Deed of Foundation

KBC Bank N.V. (hereinafter: “Founder”), in accordance with the provisions of Act V of 2013 (hereinafter: “Civil Code”), specifies the Deed of Foundation of the below single-member private company limited by shares (hereinafter: “Company”) as follows.

         1.   Corporate name, registered office, business premises and branch offices of the Company

1.1. Corporate name of the Company: Kereskedelmi és Hitelbank Zártkörűen Működő Részvénytársaság.

Short corporate name of the Company: K&H Bank Zrt.

1.2. Registered office of the Company: 1095 Budapest, Lechner Ödön fasor 9.

1.3. Business premises and branch offices of the Company: the Company operates throughout the country. Its business premises and branch offices are listed in Schedule 1 hereto.

1.4. Homepage of the Company: www.kh.hu  

2. Founder and shareholder of the Company

The founder and sole shareholder of the Company is KBC Bank N.V., registered office: Belgium, 1080 Brussels, Havenlaan 2, company registration number: 0462.920.226

3. Business activities of the Company

3.1. The Company engages in the following business activities, as categorised by TEÁOR, the uniform system of industry categorisation of business operations:

Principal business activity:

6419’08 Other monetary intermediation Other business activities:

6491’08 Financial leasing activity

6499’08 Other financial intermediation activities n.e.c.  

6612’08 Security and commodity contracts brokerage 

6619’08 Other activities auxiliary to financial services  

6622’08 Activities of insurance agents ad brokers 

6203'08 Computer facilities management activities

6209'08 Other information technology and computer service activities

3.2. Within the above scope of business activities, the Company shall engage in those specified its the prevailing licences issued by the relevant authorities, in line with Act CCXXXVII of 2013 on Credit Institutions and

Financial Enterprises (hereinafter: “Banking Act”) and Act CXXXVIII of 2007 on Investment Firms and Commodity Dealers, and on the Regulations Governing their Activities (hereinafter: “Investment Services Act”).

Supplied information:

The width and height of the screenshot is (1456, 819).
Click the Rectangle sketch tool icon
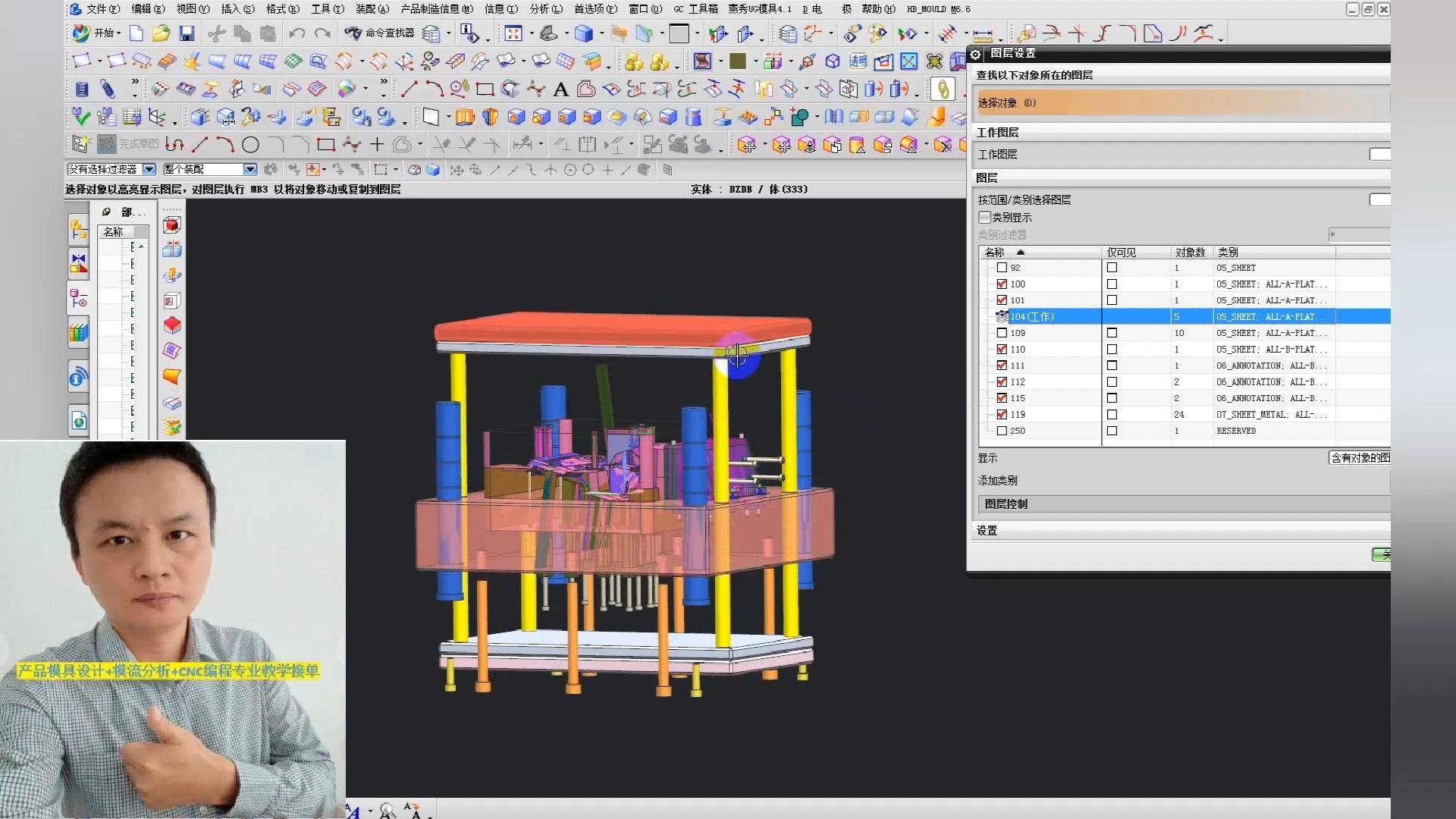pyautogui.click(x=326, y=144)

Set problem: Return everything in the deed of foundation from "1.   Corporate" down to "Zártkörűen Működő Részvénytársaság.", copied word for word. The listing is separate material and has no connection to the deed of foundation.

Task solution:
1.   Corporate name, registered office, business premises and branch offices of the Company

1.1. Corporate name of the Company: Kereskedelmi és Hitelbank Zártkörűen Működő Részvénytársaság.